I started working on a similarly sized arm. I've got a use-case, long time friends with a glass blower. I was thinking of using it to make faceted glass pendants. They've got a faceting machine but it is manually operated.
The hard part is repeatability. You need tight tolerances and each joint in the arm adds inaccuracy the further you get from the base. If the base has 1mm of wiggle, the 20cm arm has 4mm wiggle at the end, and the arm beyond it has even more.
You also, for faceting purposes, need much finer resolution than an ungeared servo will have. Gearing it is tricky because you want backlash to keep the join tight, but not so much that it has high friction when moving. You don't really want to use a worm gear because they're both slow and overly rigid. So a cycloidal gear is the best bet for the gears in the arm. You also need real servos with some amount of feedback because grabbing at glass is sketchy at best.
I was estimating 1-2k build cost, bulk of that is in the gearboxes.
One thing that is amazing about industrial robots is how rigid they are when at standstill. Breaking systems start to be a challenge too at high speeds and loads.
And once you manage to get the hardware working, getting a kinematic solver to really work is a massive challenge. Tons of edge cases, real-time feedback to handle and the need to balance usability with reliability. That's where robot companies charge a lot, and rightfully so.
Whenever you can avoid building a robot arm and replace it with simpler kinematics, you should. Hats off to you if you build that thing!
Why aren't all these applications that have only recently been examined for automation absolutely flush with cheaper lower axis count robotics, like SCARA or parallel manipulators?
I've done similar projects in the past (robot arms pushing performance limits in the few thousand $ range), and I found pretty good results with stepper motors, and gearboxes with sufficiently low backlash. For reference, these designs got to approx 1mm repeatability with 2.5kg payload at ~80cm reach, meant to model a human arm somewhat.
Here's some specifics if you're interested. Depending on the end effector payload requirements, a mix of NEMA34,24,17 can do this (bigger ones for earlier joints). You can go cycloidal/harmonic gears if you have the budget, otherwise each actuator (motor + driver + gearbox + shaft coupling) would run you something like $100-$200 depending heavily on supplier and exact requirements (+$50 or so for closed-loop systems). So not terrible on the price front. Then for the base joint you'd want some wider cylindrical gearbox that distributes the load across better.
If you're able to work with a machine shop I think you can put together something really high quality. Here's some example design inspirations, some of them even better than what I described I was able to put together as a hobbyist:
> The hard part is repeatability. You need tight tolerances and each joint in the arm adds inaccuracy the further you get from the base. If the base has 1mm of wiggle, the 20cm arm has 4mm wiggle at the end, and the arm beyond it has even more.
Could this be solved by software instead of expensive hardware?
Some idea I had a while ago was to build an arm out of cheap, "wobbly" components for the large-scale movements, but then add some stages at the end that have a small movement range, but can be controlled very precisely.
Finally, add a way to track the deviation of the tool's actual position from the desired position very precisely, maybe with a tool-mounted camera.
Then you could have a feedback loop in software which tracks the tool's deviation from the desired position and uses the "corrective" stages at the end to counteract it.
I'm not sure if this would work, however.
(There is also the question how long the "counteracting" would take. It's one thing to "eventually" arrive at the desired position at the end of the path - e.g. for pick-and-place - and another to stay below some maximum deviation for the entire path, e.g. for etching or welding.)
I'm a software engineer myself so I don't know a lot about this, but there are a few patterns that are not far off of what you're describing. For instance:
But do you need AI? How about this for a screw-in-hole machine:
Assuming the hole is in the Z plane: Camera in the X plane, observes the screw against a high contrast background. Camera in the Y plane, observes the screw against a high contrast background. The motors need not know their exact position, just be of controllable speed. As the screw gets close to alignment the speed on the motor is stepped down, it stops when it's aligned. When both cameras report that it's in position a motor in the Z plane pushes the screw towards the hole, stopping when a plunger next to the screw reports the correct depth.

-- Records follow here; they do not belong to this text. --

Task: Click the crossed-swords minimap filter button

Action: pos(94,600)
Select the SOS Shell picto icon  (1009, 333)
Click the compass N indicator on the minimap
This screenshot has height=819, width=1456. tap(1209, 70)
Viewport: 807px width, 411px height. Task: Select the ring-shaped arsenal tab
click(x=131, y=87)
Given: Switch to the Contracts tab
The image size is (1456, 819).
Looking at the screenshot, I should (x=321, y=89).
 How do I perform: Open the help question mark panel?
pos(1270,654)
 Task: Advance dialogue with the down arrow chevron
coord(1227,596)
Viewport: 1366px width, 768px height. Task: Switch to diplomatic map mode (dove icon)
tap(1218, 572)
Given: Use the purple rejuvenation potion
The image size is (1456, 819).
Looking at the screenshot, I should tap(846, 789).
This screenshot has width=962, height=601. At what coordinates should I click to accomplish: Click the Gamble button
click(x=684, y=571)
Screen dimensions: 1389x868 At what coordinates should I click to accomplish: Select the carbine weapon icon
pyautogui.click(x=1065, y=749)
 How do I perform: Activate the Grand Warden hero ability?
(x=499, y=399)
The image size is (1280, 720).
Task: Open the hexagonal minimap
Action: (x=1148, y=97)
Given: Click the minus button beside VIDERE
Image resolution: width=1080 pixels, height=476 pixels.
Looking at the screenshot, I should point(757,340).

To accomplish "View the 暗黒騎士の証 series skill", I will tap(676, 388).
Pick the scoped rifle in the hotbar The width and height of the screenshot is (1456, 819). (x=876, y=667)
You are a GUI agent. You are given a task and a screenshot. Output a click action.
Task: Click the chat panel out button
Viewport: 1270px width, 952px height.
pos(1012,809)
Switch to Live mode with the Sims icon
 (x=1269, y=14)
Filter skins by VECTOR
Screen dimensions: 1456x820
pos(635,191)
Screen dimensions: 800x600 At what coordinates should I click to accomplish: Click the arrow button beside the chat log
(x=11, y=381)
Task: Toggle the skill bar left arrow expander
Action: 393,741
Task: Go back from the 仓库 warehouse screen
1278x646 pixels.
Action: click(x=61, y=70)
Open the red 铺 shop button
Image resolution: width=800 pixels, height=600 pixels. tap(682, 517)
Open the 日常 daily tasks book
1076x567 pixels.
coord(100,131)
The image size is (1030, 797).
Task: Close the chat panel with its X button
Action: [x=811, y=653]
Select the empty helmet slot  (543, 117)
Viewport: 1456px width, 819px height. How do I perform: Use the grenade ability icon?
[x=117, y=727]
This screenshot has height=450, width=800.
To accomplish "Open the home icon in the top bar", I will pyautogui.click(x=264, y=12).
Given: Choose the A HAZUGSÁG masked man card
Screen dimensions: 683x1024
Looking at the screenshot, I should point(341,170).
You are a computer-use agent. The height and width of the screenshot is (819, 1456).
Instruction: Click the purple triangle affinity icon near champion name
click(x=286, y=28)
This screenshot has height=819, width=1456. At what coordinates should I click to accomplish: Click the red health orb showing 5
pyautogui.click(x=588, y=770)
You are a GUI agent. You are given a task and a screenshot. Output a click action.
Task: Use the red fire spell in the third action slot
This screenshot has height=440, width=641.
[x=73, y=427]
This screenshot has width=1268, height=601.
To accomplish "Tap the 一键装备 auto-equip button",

If you have to be concerned with the Z axis alignment you make the X and Y backgrounds striped, the alignment of the screw is measured compared to those stripes and it's rotated accordingly.
This is how a human would handle it--we do not have anything like the motor precision to get the screw in the hole directly, but we can use our eyes to refine it without *needing* the motor precision. Reliably identifying the screw from the background is hard but this approach doesn't require *identifying* anything. You're just mapping the bounding box of the object of a very different color.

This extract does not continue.